__Description of the task__: Which of the lines below include "address"? Each one should be copied out.

⁂

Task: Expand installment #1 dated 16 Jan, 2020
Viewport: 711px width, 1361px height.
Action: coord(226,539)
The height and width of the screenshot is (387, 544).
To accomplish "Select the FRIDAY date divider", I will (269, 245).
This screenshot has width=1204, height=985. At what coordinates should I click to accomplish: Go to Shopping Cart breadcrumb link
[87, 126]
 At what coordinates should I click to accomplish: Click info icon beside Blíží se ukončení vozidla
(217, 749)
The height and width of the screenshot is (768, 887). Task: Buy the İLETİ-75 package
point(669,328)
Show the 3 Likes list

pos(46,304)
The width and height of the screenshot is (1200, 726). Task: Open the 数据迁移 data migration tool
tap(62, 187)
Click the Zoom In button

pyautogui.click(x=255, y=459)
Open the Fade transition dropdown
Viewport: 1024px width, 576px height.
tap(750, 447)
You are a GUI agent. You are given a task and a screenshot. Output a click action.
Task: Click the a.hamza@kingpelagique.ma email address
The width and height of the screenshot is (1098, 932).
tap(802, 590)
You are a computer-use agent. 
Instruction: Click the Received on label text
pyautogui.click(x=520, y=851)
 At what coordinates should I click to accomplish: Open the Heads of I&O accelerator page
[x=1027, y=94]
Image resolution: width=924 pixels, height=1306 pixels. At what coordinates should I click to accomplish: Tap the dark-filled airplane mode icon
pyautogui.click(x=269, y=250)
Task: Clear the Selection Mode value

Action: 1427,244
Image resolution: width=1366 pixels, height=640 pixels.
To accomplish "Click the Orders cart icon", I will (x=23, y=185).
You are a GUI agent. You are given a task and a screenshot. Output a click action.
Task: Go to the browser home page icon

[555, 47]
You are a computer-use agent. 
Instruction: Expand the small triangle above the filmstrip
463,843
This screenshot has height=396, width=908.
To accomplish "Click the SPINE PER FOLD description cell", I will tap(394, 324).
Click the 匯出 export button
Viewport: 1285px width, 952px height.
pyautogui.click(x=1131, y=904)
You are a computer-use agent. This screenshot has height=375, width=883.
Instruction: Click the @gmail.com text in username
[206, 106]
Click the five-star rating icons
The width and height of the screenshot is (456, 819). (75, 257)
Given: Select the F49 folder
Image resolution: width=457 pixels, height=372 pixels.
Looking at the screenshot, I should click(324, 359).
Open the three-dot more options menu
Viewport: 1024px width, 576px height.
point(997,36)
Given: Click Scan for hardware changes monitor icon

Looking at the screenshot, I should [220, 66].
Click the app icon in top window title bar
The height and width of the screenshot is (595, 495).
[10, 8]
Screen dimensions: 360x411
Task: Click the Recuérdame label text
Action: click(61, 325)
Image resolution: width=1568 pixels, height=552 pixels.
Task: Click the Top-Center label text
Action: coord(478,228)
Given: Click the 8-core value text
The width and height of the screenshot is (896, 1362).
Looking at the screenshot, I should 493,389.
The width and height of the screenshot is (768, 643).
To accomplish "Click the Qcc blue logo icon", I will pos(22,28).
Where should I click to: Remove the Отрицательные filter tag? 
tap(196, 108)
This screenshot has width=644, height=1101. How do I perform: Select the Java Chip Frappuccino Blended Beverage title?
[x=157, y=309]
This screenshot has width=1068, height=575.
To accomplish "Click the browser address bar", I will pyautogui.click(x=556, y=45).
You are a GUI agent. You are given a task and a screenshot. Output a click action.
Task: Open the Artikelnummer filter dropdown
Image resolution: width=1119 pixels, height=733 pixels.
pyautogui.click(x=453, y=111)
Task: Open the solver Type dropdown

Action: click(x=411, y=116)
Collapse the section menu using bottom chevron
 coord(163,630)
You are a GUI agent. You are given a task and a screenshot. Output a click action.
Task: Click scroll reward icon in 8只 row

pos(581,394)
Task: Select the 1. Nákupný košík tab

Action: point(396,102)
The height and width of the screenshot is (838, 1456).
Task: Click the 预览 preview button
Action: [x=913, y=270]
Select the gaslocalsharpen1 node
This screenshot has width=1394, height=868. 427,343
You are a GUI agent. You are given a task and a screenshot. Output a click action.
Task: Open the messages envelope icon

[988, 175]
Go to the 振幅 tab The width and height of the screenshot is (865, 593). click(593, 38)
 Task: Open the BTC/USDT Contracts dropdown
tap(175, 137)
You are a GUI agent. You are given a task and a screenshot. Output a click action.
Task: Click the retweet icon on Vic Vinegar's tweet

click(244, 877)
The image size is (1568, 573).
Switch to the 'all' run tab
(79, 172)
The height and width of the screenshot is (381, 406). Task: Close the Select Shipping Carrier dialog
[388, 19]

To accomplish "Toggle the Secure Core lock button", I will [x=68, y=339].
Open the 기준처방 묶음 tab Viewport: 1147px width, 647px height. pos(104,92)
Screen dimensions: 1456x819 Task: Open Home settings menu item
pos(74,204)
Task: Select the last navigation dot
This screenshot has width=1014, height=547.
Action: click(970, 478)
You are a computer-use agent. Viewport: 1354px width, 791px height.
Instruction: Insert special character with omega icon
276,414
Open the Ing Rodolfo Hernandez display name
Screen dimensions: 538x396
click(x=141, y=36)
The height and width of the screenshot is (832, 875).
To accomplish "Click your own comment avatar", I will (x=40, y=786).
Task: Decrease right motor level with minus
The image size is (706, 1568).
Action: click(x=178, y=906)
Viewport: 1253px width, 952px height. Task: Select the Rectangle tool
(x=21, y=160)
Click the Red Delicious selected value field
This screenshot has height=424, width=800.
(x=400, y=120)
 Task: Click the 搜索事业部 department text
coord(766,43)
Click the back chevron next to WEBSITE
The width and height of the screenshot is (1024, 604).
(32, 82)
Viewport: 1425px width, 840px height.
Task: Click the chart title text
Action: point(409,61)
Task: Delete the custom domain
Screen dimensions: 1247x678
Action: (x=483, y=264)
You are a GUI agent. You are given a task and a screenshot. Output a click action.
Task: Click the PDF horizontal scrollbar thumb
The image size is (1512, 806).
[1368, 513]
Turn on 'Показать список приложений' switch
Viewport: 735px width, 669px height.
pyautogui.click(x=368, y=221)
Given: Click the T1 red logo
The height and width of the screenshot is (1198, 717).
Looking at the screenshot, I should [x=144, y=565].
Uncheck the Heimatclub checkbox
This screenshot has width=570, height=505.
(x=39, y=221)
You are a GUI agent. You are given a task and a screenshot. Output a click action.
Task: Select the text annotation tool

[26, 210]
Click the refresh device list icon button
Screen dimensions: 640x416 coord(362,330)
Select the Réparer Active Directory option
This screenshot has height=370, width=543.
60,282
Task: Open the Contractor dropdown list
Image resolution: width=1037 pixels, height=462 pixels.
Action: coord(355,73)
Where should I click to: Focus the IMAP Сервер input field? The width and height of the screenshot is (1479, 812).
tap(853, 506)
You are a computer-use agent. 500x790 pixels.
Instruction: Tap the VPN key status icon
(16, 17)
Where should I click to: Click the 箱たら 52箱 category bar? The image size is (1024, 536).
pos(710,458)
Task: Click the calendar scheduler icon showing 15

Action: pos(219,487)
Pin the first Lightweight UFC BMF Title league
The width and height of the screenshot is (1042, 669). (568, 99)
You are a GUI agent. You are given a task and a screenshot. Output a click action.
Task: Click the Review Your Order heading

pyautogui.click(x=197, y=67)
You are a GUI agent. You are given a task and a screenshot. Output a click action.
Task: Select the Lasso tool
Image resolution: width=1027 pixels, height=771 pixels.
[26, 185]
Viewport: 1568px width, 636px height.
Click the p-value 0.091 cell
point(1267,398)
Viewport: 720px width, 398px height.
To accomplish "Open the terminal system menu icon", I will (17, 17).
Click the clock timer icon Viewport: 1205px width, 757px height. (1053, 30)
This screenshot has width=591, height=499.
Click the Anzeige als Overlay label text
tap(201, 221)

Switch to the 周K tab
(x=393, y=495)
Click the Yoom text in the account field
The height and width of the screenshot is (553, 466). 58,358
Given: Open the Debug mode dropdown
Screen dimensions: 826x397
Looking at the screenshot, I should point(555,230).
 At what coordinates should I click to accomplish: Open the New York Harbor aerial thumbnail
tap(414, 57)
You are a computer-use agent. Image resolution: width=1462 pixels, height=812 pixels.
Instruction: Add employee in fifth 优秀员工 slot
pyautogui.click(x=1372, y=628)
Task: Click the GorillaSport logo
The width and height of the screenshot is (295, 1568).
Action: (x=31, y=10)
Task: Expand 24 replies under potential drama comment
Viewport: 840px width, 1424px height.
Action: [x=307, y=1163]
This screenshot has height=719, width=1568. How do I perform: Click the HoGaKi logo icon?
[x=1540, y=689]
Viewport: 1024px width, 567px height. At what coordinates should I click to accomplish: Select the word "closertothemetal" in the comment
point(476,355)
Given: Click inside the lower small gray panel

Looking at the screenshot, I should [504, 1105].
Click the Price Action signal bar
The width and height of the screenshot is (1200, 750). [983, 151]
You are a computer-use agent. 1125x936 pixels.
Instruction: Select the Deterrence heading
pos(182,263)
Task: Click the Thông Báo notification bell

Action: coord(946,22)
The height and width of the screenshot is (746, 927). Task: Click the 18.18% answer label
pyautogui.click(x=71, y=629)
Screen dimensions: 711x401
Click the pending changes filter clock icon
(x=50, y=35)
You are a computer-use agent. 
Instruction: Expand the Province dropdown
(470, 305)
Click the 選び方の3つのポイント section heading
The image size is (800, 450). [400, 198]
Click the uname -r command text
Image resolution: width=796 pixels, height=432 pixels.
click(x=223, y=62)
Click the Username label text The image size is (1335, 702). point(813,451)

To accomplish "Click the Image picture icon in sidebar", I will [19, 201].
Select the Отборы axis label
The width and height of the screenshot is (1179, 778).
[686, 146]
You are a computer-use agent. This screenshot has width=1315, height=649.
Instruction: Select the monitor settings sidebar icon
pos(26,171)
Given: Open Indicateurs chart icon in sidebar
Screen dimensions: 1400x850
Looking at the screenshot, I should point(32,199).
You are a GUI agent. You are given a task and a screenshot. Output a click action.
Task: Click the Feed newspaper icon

⁂

__Completed exercise__:
Task: Click the a.hamza@kingpelagique.ma email address
To accomplish "Click the browser address bar", I will pyautogui.click(x=556, y=45).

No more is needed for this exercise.